▶ _Text_:

================================

What would the quantum equivalent of the concepts of data, data types, and information look like? That’s unclear. Much research is needed.

In some cases the data and data types might be fairly similar to the data and data types of classical computers, but in some cases they could be fairly or even very different, or even radically different and not even roughly comparable to classical data types. I’ll stop there — I don’t want to prejudge the research.

High-level abstractions would eliminate the need to know about qubits

Summarizing the points of the preceding sections a little more abstractly and conceptually:

  • The availability of high-level abstractions would eliminate the need for most people to know anything at all about qubits.

Clearly we are not at that state of affairs at this juncture, but it is indeed the goal.

Shouldn’t need to know about classical bits either

It should go without saying that quantum algorithm designers, quantum application developers, and users of quantum applications shouldn’t have any need to know about classical bits either, such as results from reading or measuring qubits.

They should be able to stick with high-level application-oriented data types.

This is no different from classical developers not needing to know about classical bits. For more on my thinking about this aspect of classical bits, see my informal paper:

Sure, some quantum algorithm designers at the lowest level, closest to the raw hardware will have some need to worry about directly using classical bit values for state preparation and for measurement of qubits (so-called SPAM), but that should be the rare exception rather than the rule.

Shouldn’t need to know about classical bit strings either

It should go without saying that quantum algorithm designers, quantum application developers, and users of quantum applications shouldn’t have any need to know about classical bit strings either, such as results from reading or measuring a sequence or register of qubits, or when considering the bit string values for product states of entangled qubits.

They should be able to stick with high-level application-oriented data types. The bit string values for product states of entangled qubits should have high-level application-oriented data values rather than the raw bit strings of the raw product states. In the simplest cases these might be simple integers or symbolic values associated with the integer values.

This is no different from classical developers not needing to know about classical bit strings. For more on my thinking about this aspect of classical bits and bit strings, see my informal paper:

Sure, some quantum algorithm designers at the lowest level, closest to the raw hardware will have some need to worry about directly using classical bit and bit string values for state preparation and for measurement of qubit sequences or registers (so-called SPAM), but that should be the rare exception rather than the rule.

Same goes for qutrits and other qudits, few need to know about them

Qutrits are similar to qubits but have three states — 0, 1, and 2.

Qudits are similar to qubits but have d states, where d can be any integer greater than or equal to 2. A qutrit is a qudit with d = 3. A qubit is a qudit with d = 2.

Working with qutrits and qudits for d greater than 3 can be challenging. That’s all the more reason that knowledge of the details and ins and outs of qutrits and qudits should be hidden behind a high-level quantum programming model, high-level quantum algorithmic building blocks, rich data types, and high-level quantum programming languages.

In any case, the aspirational goal should be that quantum algorithm designers, quantum application developers, and users of quantum applications will not need to know anything at all about qutrits or qudits to work with a quantum computer, quantum algorithm, or quantum application.

And, yes, some quantum algorithm designers at the lowest level, closest to the raw hardware will have some need to worry about directly using qutrits and qudits for state preparation and for measurement of qutrit or qudit sequences or registers (so-called SPAM), but that should be the rare exception rather than the rule.

================================

▶ _Dataset section_:

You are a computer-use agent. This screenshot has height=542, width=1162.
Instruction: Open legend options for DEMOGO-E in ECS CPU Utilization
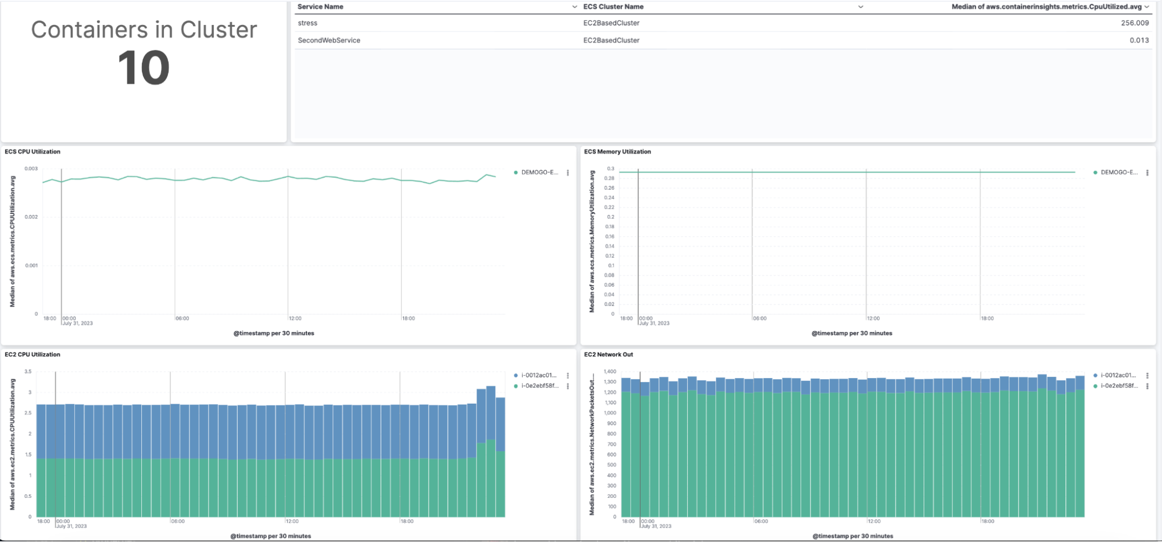[567, 173]
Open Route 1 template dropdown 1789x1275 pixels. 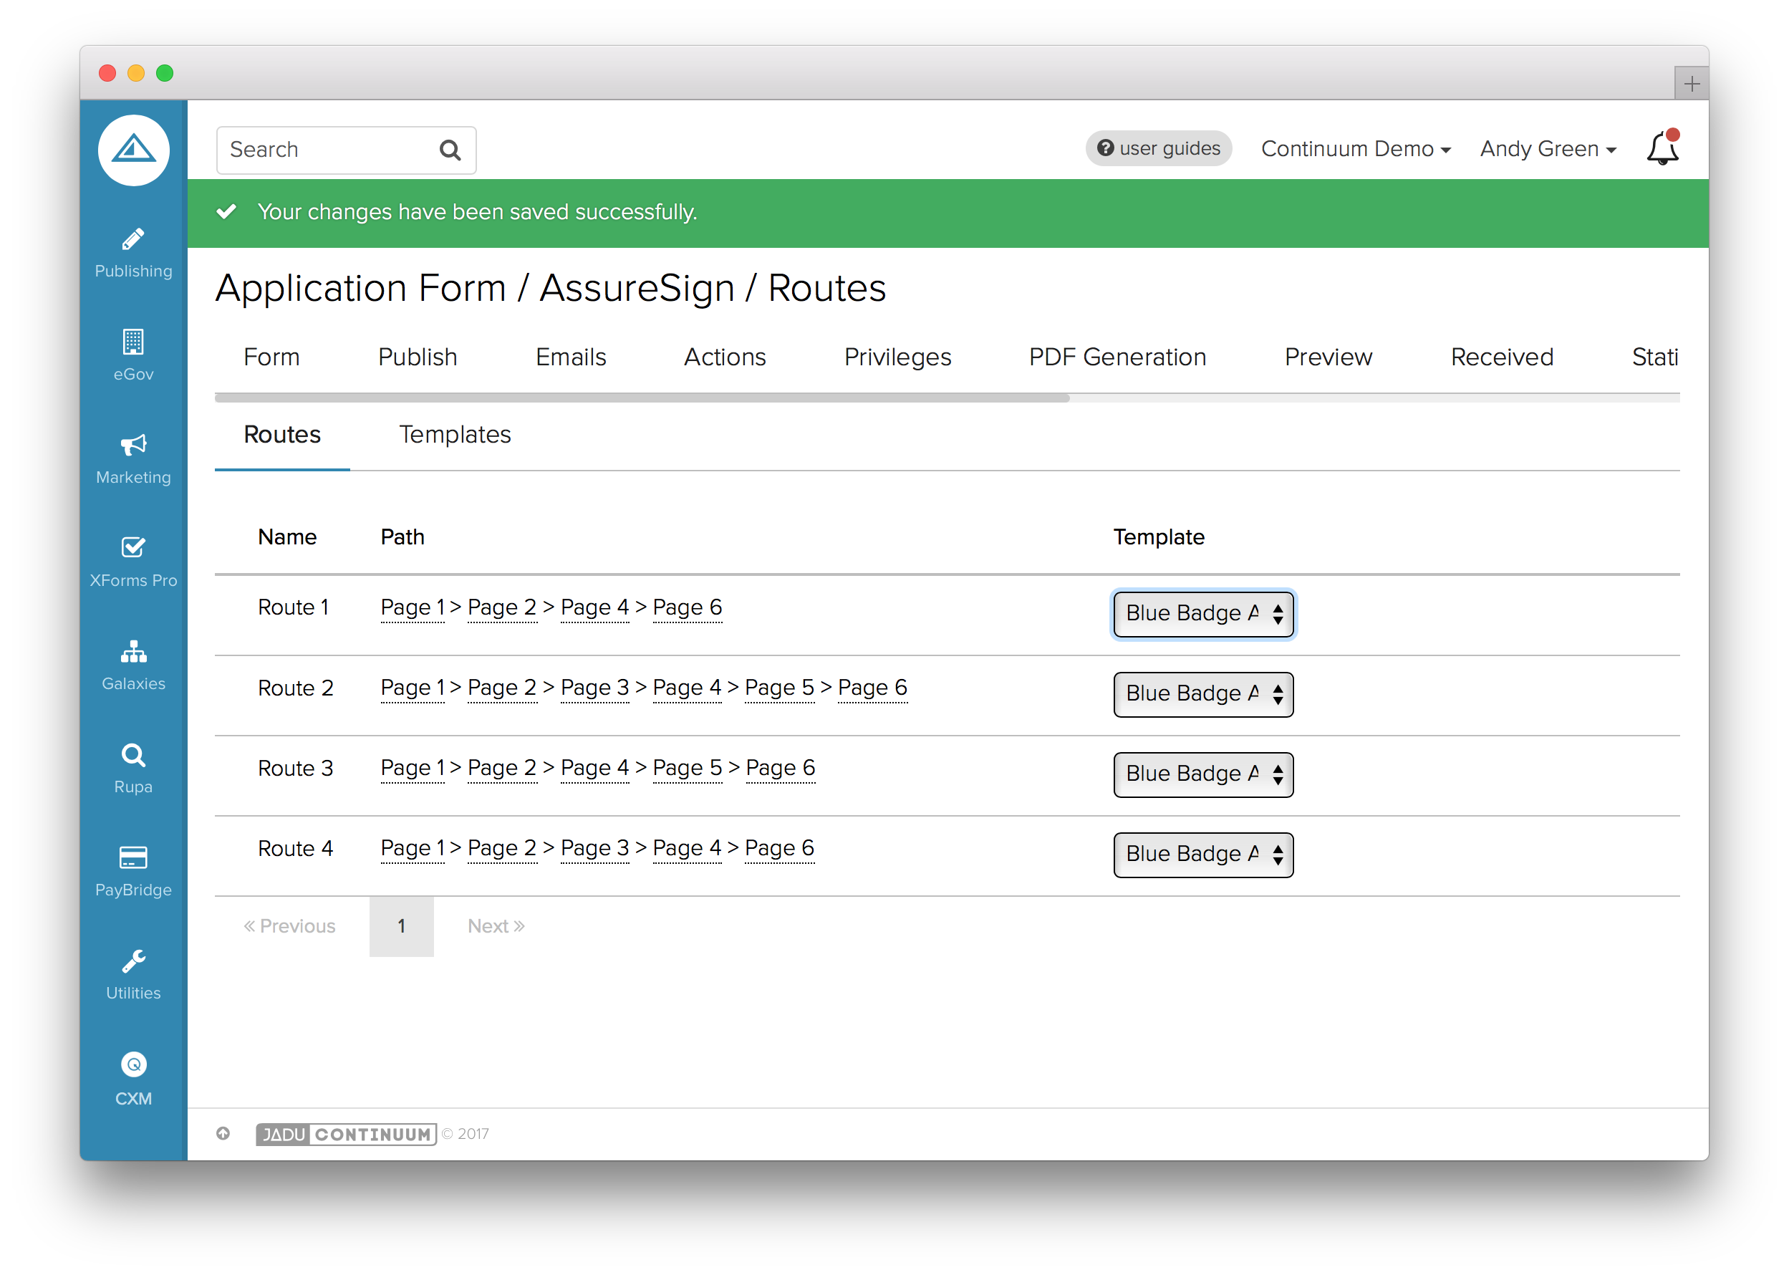1203,613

================================

▶ _Problems to solve_:
1. The quantum abstractions text names what knowledge of qutrits and qudits should be hidden behind. List those things.
2. Copy everything in the quantum abstractions text from "In some cases the data" down to "indeed the goal.", word for word.

▶ _In response_:
1.
- a high-level quantum programming model
- high-level quantum algorithmic building blocks
- rich data types
- high-level quantum programming languages

2.
In some cases the data and data types might be fairly similar to the data and data types of classical computers, but in some cases they could be fairly or even very different, or even radically different and not even roughly comparable to classical data types. I’ll stop there — I don’t want to prejudge the research.

High-level abstractions would eliminate the need to know about qubits

Summarizing the points of the preceding sections a little more abstractly and conceptually:

  • The availability of high-level abstractions would eliminate the need for most people to know anything at all about qubits.

Clearly we are not at that state of affairs at this juncture, but it is indeed the goal.